第2885章
他顿了顿,看着窗外渐渐暗下来的天色,忽然又说了一句:“你知道刘瑾输在哪儿吗?”
沈婉儿摇头。
江澈从怀里掏出那颗玉米种子,举在灯下。
种子不大,黄澄澄的,在烛火的光芒里泛着温润的光泽。
“刘瑾以为自己输在火器走私上,输在倭寇勾结上,输在朝堂弹劾上。”
他把种子翻了个面,让沈婉儿看清楚上面的纹路。
“其实他输在了美洲的一片叶子上——”
“那片叶子的种子,现在全天下的人都盯着。”
他把种子重新揣进怀里,嘴角噙着一丝若有若无的笑意。
“他什么都拿不到了。”
沈婉儿看着他的笑容,心里忽然涌起一股说不清的感觉。
这个人站在权力的最顶端,手握生杀大权,却愿意蹲下来给阿云系鞋带,陪她吃糖葫芦、听她说那些不着边际的话。
他用最冷酷的手段对付敌人,却用最温柔的方式对待身边的人。
她低下头,继续缝那件坎肩。
针脚很密,线走得笔直。
三月初二,清晨。
江澈的马车停在杭州码头。
韩凌已经提前出发去了京城,带着美洲银矿的详细开采方案和那份“大夏矿”的告示。
赵羽在码头上清点行装,二十名暗卫牵着马等在一边。
戚振国专程从舟山赶回来送行,身上还穿着铠甲,风尘仆仆。
“太上皇,末将不能远送,海上那边还得盯着。”戚振国单膝跪地。
江澈把他扶起来:“舟山那边你盯紧了,汪直的人一个都不能漏。泉州那边我已经让李默带人过去了,你跟他保持联络。”
“末将明白。”
“还有。”江澈压低声音,“刘瑾要是派人往南边跑,走海路的话,你的船队必须拦住。一条船都不能让他跑出去。
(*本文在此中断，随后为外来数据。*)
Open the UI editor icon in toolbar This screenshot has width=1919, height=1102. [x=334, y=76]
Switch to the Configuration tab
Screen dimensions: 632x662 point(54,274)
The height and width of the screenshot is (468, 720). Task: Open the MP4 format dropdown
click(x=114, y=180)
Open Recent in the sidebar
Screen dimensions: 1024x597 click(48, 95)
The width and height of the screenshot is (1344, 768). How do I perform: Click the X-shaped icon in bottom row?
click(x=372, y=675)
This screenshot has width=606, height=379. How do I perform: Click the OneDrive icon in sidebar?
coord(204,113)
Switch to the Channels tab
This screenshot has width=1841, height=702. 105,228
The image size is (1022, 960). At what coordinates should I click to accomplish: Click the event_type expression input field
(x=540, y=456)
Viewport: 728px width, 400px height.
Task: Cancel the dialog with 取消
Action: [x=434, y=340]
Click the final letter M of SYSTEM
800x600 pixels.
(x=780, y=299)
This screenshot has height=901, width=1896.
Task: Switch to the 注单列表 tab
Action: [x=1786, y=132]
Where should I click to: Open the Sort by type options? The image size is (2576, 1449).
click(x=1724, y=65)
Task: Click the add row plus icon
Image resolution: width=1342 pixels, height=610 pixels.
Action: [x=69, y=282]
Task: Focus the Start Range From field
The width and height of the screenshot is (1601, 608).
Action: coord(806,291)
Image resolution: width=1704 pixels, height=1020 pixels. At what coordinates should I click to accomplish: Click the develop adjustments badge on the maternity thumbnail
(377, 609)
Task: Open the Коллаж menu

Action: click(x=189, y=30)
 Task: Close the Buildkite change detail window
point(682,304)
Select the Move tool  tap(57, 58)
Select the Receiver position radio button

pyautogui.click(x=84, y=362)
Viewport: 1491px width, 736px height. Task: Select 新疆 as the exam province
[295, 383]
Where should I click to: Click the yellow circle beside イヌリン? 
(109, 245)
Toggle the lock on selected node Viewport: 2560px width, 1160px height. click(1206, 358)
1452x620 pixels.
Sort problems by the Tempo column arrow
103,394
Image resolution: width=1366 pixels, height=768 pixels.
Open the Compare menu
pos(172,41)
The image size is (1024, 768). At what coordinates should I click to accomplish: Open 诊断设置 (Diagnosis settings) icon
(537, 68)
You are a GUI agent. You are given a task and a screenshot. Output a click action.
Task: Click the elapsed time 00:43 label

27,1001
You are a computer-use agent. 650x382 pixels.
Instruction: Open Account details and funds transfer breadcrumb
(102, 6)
”
戚振国点头:“太上皇放心,末将的水师守在海上,连只苍蝇都飞不过去。”
江澈拍了拍他的肩膀,转身上了马车。
阿云趴在车窗上,朝戚振国挥手:“戚伯伯再见!下次阿云还来坐大船!”
戚振国咧嘴笑了,朝阿云敬了个军礼:“小郡主慢走,下次戚伯伯给你备更好的!”
马车缓缓驶出码头,沿着官道往南走。
赵羽骑马跟在车旁,回头看了一眼杭州城的轮廓,又转过头来,对车里的江澈说了一句:
“主子,泉州的事办完,刘瑾就彻底没牌了。”
江澈掀开车帘,看着窗外掠过的田野和村庄。
“他没牌了,就该我们出牌了。”
三月初八,泉州港。
船还没靠岸,海风里的腥咸味就扑面而来。
阿云趴在船舷上数桅杆,数到第四十七根就数不下去了。
港里的船太多,密密麻麻的帆影一直铺到海天交接处。